## What is expected
Go through the material below and return each line with the string "beside" in it.

*** Block opens ***

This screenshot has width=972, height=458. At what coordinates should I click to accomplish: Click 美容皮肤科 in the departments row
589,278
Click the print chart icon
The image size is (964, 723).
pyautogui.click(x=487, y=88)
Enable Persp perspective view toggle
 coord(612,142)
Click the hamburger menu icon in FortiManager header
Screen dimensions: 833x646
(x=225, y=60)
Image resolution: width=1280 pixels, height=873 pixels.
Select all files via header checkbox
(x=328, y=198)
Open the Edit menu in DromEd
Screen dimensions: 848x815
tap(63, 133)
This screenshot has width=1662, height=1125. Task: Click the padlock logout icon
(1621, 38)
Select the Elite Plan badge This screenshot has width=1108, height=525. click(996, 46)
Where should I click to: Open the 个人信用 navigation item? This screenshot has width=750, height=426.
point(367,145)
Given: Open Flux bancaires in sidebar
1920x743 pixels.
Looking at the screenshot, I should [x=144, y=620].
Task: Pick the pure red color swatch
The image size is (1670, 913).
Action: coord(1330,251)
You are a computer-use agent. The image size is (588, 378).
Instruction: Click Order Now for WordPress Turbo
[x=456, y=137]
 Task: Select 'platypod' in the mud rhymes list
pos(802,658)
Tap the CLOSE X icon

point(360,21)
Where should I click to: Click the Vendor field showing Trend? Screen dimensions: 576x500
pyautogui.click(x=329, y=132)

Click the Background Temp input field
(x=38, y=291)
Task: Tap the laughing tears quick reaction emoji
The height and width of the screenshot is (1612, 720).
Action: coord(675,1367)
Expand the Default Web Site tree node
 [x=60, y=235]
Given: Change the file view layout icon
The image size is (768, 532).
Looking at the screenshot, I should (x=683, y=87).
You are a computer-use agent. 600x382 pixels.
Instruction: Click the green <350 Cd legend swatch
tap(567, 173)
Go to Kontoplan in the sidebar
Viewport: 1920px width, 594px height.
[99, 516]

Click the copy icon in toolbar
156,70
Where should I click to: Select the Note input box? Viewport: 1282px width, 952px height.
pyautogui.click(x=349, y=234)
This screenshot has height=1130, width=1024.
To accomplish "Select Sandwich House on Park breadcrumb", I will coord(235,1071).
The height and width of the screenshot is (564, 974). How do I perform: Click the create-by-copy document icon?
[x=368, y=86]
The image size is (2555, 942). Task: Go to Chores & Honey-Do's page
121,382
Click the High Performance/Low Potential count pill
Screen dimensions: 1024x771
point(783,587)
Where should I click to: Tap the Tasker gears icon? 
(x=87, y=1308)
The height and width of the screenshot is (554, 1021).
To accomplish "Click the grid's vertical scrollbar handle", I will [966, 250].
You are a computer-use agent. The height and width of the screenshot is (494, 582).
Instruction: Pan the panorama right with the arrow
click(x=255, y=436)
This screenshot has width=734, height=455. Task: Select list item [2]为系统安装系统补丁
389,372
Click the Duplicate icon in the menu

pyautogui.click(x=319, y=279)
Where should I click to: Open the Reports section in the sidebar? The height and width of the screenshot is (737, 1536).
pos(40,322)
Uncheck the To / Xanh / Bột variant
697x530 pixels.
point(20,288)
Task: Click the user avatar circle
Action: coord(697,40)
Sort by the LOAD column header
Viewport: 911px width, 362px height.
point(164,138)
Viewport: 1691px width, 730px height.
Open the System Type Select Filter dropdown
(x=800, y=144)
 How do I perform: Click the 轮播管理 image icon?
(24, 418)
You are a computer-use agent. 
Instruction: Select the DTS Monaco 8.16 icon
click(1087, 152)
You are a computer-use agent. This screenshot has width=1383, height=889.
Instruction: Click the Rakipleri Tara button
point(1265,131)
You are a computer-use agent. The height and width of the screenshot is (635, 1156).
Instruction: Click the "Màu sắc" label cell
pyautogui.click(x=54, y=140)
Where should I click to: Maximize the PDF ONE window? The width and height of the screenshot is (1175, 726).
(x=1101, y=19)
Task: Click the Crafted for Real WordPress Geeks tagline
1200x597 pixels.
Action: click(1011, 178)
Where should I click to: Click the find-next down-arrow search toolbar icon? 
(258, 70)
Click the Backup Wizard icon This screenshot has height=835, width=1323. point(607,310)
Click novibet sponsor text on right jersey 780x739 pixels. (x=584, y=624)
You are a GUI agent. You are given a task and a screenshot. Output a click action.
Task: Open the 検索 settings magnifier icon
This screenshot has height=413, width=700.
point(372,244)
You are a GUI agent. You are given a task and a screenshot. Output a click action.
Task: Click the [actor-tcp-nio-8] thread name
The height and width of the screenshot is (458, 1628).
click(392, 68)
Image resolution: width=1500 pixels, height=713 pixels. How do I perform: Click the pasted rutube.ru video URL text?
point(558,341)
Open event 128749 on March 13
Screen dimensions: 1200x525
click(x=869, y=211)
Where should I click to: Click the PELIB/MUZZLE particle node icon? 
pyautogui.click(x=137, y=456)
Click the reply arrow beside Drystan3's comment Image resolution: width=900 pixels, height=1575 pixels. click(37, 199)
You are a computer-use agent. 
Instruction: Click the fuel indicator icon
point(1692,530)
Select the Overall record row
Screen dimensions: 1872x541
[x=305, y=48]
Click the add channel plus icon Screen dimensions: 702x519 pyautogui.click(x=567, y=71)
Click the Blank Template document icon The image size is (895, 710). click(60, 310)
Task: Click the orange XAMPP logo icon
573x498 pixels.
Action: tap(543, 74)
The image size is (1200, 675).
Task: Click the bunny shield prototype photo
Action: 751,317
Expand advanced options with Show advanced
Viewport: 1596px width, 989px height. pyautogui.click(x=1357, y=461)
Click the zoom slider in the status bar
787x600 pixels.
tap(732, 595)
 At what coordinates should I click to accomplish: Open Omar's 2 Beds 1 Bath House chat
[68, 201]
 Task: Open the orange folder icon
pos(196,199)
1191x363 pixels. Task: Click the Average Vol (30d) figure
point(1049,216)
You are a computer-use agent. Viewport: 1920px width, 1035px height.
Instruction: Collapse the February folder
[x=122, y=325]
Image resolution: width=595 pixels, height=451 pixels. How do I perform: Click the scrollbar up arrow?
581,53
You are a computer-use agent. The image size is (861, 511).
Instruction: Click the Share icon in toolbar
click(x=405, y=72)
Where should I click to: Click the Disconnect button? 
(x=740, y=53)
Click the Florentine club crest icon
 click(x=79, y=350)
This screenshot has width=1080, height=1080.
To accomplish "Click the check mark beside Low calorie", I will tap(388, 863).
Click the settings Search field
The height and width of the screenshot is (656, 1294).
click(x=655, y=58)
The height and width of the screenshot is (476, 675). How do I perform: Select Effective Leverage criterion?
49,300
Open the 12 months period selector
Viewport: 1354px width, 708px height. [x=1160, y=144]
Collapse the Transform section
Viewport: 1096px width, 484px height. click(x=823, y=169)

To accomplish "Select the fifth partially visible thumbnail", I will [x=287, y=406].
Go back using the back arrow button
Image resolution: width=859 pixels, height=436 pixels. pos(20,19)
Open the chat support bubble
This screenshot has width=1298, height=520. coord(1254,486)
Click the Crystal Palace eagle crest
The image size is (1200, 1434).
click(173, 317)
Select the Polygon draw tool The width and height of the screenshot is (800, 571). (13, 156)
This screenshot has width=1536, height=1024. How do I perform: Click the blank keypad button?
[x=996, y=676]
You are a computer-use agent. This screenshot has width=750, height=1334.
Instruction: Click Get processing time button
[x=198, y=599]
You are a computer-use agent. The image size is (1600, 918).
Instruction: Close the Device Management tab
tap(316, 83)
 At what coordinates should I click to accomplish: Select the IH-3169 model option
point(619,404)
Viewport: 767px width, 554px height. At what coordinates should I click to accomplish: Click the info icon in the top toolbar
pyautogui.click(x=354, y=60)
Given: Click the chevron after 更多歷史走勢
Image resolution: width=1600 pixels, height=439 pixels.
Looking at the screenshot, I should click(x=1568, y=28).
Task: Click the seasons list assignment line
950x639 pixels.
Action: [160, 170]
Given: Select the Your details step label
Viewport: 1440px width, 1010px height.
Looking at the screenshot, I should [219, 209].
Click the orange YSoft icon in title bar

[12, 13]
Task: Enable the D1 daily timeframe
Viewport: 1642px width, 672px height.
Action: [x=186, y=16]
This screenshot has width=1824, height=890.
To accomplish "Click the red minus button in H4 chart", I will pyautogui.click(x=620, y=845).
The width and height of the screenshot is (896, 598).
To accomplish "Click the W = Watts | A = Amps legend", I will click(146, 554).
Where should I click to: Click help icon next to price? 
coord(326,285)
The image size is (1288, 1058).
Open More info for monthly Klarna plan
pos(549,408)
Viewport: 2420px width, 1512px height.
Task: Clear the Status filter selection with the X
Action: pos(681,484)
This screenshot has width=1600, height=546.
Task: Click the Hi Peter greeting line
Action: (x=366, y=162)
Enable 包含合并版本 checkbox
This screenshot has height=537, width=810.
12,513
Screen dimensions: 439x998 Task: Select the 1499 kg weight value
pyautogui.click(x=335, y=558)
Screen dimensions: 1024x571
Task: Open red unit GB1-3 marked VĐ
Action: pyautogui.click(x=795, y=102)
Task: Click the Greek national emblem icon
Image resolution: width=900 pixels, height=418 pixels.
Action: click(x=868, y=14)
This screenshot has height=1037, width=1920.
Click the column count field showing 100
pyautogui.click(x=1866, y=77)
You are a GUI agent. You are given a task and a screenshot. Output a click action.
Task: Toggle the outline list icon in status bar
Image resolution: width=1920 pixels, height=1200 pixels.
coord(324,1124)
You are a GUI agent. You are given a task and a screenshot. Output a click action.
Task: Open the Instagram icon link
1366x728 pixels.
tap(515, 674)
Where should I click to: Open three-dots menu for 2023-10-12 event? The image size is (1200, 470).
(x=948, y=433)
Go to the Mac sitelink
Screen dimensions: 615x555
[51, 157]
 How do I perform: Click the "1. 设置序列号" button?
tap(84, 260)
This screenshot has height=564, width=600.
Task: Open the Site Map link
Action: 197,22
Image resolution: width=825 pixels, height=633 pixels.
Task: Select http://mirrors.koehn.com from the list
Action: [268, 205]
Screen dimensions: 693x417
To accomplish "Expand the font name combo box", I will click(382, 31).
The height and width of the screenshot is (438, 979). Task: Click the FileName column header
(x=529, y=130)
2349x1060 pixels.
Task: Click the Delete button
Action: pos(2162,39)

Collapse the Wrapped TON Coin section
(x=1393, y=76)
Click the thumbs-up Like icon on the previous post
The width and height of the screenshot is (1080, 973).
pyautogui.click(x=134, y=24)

*** Block closes ***

## Solution to this task
Click the reply arrow beside Drystan3's comment Image resolution: width=900 pixels, height=1575 pixels. click(37, 199)
To accomplish "Click the check mark beside Low calorie", I will tap(388, 863).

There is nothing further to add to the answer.